THE EXERCISE ▸ Output verbatim the lines of the listing below, starting at the line that contains "You are a computer-use agent. The image" and stopping after the line that contains "Image resolution: width=898".

ITEMS ▸
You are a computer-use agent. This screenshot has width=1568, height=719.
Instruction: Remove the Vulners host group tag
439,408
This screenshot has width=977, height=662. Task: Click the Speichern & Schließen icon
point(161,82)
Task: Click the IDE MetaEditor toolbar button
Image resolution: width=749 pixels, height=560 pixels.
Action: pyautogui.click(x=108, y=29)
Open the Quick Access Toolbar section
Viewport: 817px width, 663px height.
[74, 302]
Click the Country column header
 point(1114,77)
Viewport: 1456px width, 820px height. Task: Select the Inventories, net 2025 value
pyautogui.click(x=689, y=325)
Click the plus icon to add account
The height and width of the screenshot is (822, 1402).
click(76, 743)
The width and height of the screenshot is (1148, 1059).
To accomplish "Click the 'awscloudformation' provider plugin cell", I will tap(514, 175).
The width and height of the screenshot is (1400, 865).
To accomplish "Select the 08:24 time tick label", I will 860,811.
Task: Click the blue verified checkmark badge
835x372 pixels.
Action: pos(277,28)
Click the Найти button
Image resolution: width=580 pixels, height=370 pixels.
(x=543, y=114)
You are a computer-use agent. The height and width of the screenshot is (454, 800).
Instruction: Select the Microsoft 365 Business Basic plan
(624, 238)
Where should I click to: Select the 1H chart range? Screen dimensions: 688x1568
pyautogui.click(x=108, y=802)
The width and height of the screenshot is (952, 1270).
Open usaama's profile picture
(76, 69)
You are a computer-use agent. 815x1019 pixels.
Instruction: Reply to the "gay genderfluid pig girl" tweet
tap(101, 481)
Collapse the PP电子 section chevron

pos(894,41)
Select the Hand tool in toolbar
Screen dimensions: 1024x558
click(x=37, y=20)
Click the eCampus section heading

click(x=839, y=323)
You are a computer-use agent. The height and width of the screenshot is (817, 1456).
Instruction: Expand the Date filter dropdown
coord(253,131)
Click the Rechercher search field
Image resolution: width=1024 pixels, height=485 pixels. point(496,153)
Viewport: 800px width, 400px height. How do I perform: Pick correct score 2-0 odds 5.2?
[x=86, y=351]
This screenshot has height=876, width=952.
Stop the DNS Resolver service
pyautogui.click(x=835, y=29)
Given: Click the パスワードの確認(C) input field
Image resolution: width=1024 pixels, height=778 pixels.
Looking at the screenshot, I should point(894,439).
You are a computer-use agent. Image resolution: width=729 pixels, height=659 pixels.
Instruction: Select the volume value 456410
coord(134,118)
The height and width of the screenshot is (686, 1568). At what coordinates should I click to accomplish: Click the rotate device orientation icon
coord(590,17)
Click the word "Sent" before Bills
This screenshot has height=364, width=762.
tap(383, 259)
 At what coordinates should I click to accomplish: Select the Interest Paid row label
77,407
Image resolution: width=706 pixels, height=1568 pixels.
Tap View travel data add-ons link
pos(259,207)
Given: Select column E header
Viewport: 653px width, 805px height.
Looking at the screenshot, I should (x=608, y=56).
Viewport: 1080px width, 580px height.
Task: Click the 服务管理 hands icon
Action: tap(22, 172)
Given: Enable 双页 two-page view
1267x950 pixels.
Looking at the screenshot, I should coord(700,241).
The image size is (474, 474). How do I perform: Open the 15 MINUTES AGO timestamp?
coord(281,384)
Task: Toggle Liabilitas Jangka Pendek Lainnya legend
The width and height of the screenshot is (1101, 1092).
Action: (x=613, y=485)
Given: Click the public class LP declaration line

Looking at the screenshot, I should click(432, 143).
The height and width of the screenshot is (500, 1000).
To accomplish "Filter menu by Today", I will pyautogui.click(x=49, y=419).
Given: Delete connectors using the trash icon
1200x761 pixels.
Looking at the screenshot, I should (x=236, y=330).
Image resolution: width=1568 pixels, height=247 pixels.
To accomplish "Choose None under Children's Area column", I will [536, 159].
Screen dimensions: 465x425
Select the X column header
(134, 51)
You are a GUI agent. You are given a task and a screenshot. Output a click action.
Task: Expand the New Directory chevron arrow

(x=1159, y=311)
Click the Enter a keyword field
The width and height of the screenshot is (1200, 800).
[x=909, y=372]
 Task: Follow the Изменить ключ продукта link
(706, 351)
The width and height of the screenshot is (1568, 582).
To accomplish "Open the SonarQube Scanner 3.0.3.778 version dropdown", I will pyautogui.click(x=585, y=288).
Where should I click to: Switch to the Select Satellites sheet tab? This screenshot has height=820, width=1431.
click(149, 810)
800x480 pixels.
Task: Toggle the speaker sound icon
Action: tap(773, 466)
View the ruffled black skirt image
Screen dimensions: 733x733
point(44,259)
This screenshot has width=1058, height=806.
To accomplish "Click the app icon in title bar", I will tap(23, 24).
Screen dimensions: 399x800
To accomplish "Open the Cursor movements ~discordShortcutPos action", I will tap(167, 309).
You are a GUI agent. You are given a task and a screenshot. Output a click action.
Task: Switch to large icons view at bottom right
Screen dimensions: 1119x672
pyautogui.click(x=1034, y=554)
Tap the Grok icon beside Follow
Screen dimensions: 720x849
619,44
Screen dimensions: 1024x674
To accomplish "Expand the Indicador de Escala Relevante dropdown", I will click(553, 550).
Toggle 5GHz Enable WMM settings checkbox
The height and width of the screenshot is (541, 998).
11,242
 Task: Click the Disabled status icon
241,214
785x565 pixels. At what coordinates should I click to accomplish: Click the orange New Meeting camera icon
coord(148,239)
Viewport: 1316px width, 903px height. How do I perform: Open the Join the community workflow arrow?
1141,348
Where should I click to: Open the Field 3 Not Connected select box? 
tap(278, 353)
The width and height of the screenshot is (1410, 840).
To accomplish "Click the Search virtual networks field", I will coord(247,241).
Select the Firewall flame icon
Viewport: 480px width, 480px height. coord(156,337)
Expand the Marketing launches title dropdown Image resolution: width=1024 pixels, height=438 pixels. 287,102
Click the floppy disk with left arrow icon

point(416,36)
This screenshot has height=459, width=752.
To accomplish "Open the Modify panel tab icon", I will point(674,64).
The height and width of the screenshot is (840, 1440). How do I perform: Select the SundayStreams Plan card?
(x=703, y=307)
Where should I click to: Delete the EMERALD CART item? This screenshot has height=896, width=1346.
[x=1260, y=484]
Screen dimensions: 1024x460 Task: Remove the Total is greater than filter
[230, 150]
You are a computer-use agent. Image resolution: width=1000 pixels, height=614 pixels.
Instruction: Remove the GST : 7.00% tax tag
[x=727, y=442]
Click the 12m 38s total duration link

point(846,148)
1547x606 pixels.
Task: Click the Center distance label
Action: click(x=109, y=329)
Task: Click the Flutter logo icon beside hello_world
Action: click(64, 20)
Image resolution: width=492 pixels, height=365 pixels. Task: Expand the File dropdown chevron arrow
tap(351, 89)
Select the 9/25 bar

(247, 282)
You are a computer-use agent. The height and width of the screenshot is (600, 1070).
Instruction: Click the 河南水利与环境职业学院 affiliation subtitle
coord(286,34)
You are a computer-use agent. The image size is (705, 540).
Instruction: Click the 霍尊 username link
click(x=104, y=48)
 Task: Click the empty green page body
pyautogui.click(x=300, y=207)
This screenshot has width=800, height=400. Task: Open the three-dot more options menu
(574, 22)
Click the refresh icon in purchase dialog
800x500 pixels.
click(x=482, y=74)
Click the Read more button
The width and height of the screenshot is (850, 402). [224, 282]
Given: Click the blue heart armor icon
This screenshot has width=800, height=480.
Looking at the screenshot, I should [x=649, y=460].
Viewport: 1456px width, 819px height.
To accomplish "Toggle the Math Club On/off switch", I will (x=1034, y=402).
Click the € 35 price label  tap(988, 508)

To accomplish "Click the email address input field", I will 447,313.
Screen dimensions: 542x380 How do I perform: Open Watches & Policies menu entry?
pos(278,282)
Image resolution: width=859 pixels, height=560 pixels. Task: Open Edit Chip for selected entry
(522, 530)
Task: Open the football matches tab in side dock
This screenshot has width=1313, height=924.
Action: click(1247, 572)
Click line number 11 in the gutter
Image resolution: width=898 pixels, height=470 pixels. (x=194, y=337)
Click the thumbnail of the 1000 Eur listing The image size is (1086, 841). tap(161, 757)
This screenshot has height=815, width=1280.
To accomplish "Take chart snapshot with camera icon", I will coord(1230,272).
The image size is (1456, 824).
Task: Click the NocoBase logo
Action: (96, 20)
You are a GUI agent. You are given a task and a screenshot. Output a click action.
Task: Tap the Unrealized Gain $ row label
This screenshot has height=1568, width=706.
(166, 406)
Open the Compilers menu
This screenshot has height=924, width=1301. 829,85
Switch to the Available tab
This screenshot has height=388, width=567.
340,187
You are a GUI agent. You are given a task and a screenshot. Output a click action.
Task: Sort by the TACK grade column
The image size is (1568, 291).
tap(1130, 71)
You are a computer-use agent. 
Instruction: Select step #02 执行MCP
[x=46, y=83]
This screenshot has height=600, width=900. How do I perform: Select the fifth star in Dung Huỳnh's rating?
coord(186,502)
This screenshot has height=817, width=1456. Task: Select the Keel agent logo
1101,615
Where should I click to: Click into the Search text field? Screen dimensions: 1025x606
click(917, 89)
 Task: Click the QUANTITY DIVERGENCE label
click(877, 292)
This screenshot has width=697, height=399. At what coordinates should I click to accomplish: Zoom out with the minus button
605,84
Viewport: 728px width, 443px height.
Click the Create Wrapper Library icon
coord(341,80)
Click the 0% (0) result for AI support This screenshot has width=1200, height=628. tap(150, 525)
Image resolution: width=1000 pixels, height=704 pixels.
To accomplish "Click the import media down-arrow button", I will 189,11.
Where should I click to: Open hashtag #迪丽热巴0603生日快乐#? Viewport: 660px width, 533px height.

THE ANSWER ▸
You are a computer-use agent. The image size is (705, 540).
Instruction: Click the 霍尊 username link
click(x=104, y=48)
 Task: Click the empty green page body
pyautogui.click(x=300, y=207)
This screenshot has width=800, height=400. Task: Open the three-dot more options menu
(574, 22)
Click the refresh icon in purchase dialog
800x500 pixels.
click(x=482, y=74)
Click the Read more button
The width and height of the screenshot is (850, 402). [224, 282]
Given: Click the blue heart armor icon
This screenshot has width=800, height=480.
Looking at the screenshot, I should [x=649, y=460].
Viewport: 1456px width, 819px height.
To accomplish "Toggle the Math Club On/off switch", I will (x=1034, y=402).
Click the € 35 price label  tap(988, 508)

To accomplish "Click the email address input field", I will 447,313.
Screen dimensions: 542x380 How do I perform: Open Watches & Policies menu entry?
pos(278,282)
Image resolution: width=859 pixels, height=560 pixels. Task: Open Edit Chip for selected entry
(522, 530)
Task: Open the football matches tab in side dock
This screenshot has width=1313, height=924.
Action: click(1247, 572)
Click line number 11 in the gutter
Image resolution: width=898 pixels, height=470 pixels. (x=194, y=337)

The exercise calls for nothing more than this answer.